PROMPT: Repeat verbatim, and only, the lines of the data below, beginning at the line that contains "Given: Click the Tongdaxin red logo icon" and stopping after the line that contains "Image resolution: width=1497".

MATERIAL FOR THIS EXERCISE:
--- START ---
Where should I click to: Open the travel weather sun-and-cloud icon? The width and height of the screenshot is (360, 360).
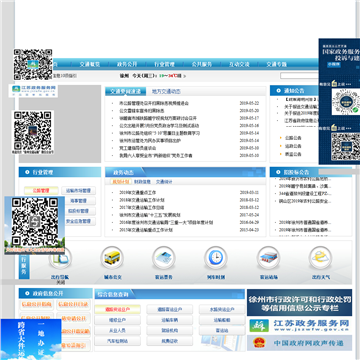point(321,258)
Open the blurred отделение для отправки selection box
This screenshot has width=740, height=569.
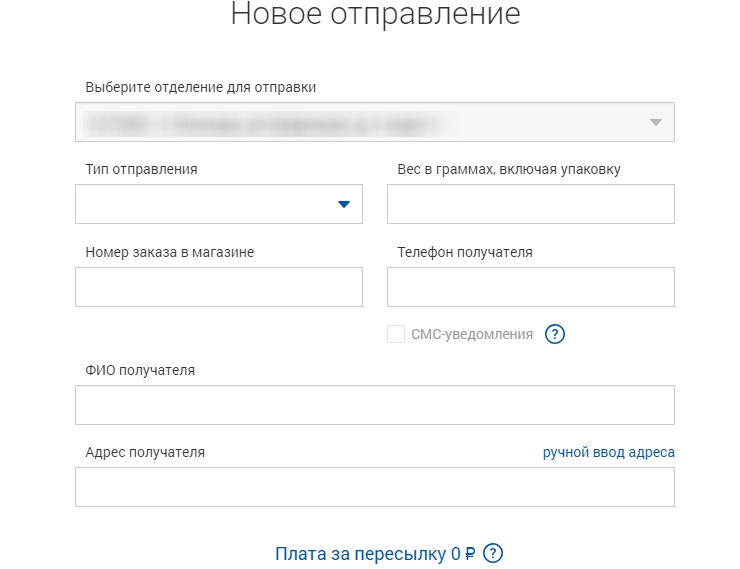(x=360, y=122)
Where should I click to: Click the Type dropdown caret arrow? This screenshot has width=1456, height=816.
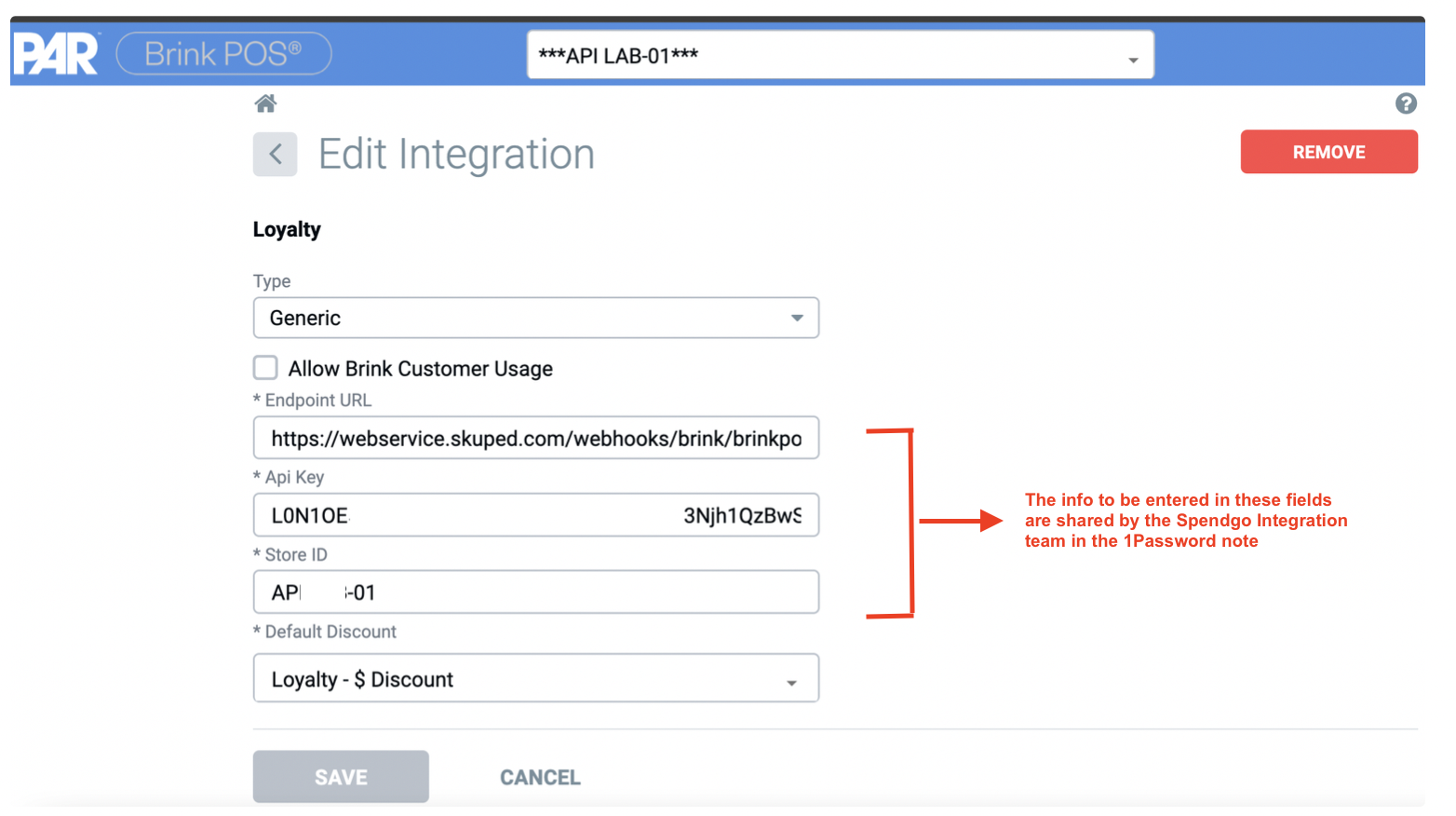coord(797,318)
--- END ---
--- START ---
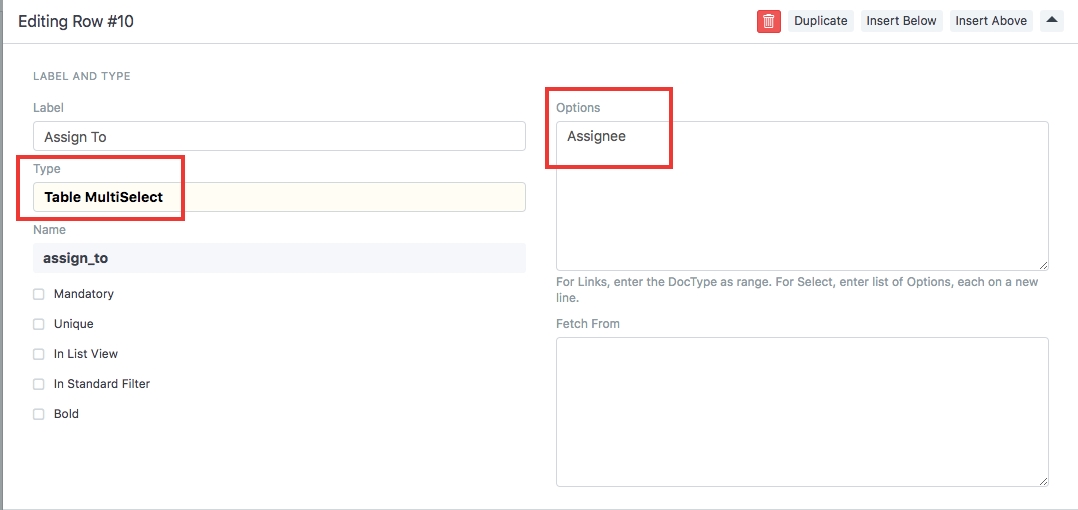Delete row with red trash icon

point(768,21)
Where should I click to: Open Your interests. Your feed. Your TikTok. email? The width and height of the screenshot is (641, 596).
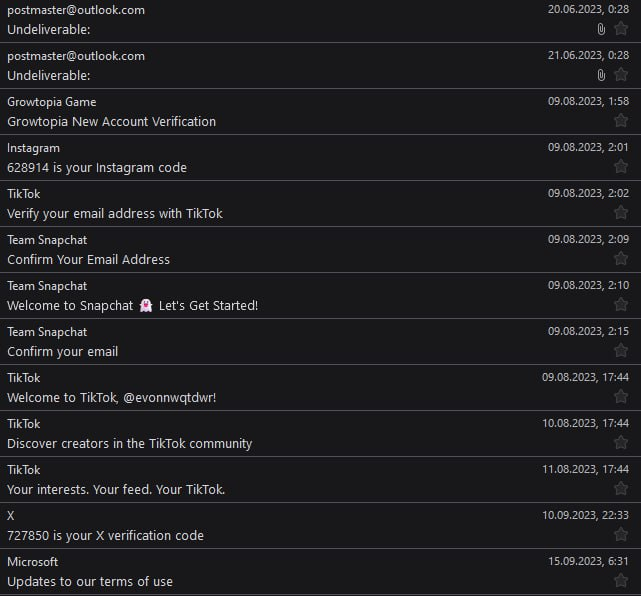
--- END ---
--- START ---
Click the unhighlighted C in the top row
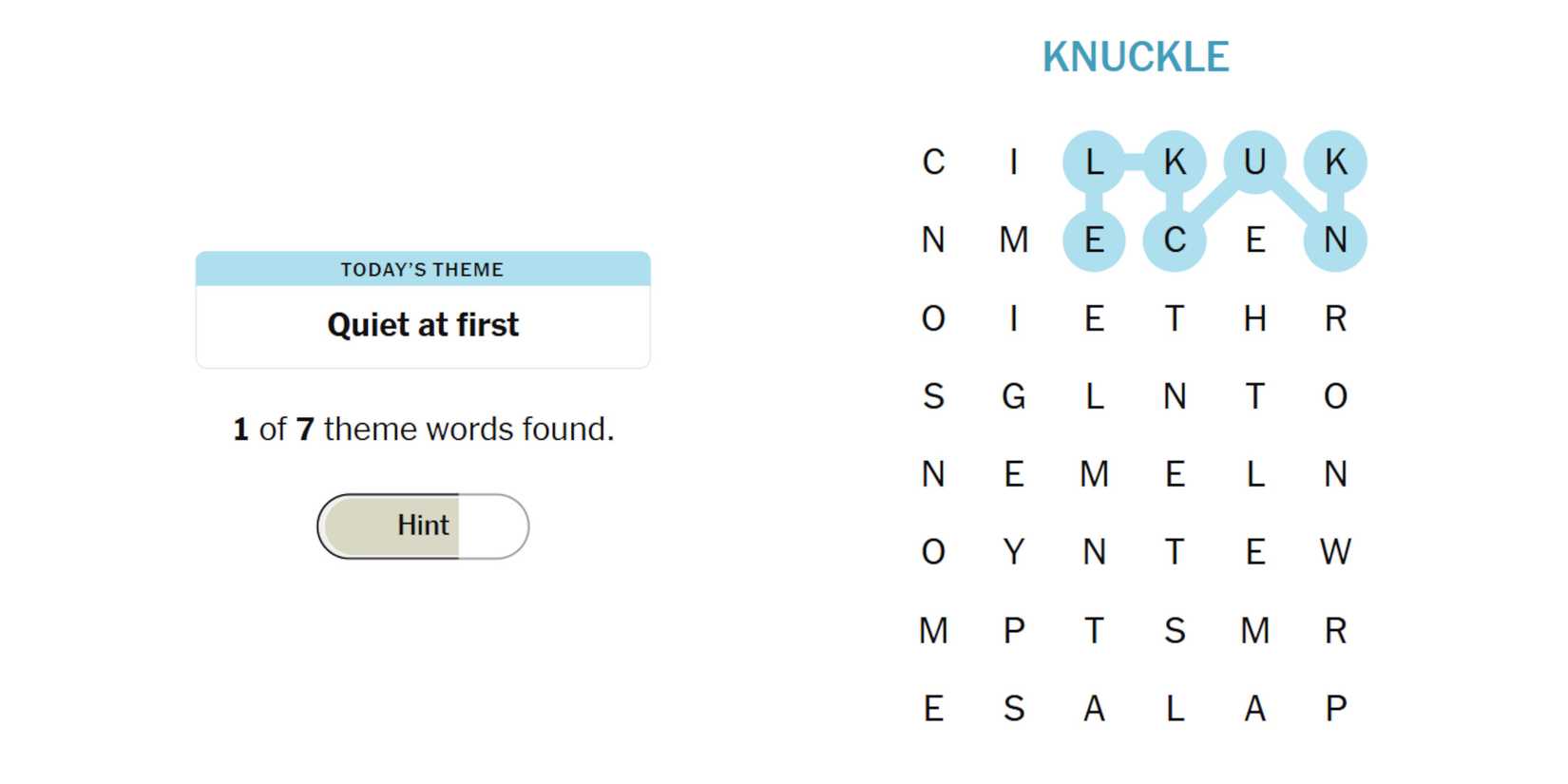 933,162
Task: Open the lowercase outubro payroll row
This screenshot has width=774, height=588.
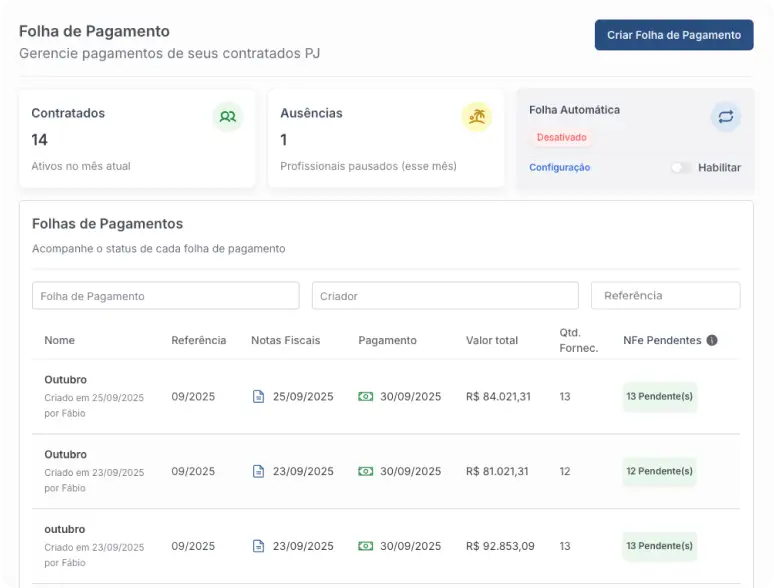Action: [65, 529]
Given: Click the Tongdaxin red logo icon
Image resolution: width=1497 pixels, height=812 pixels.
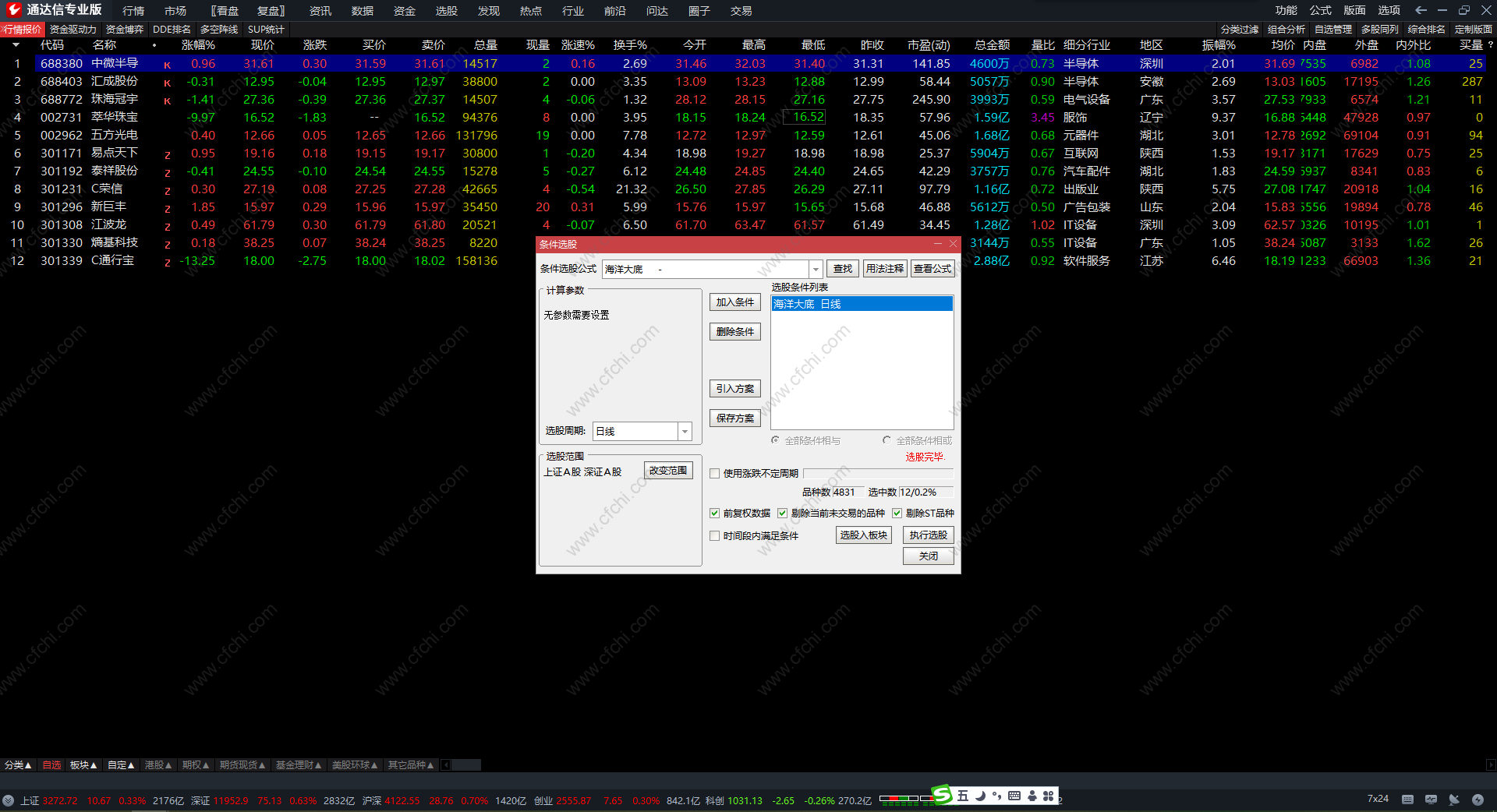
--- END ---
OUTPUT BELOW:
Given: Click the Tongdaxin red logo icon
Image resolution: width=1497 pixels, height=812 pixels.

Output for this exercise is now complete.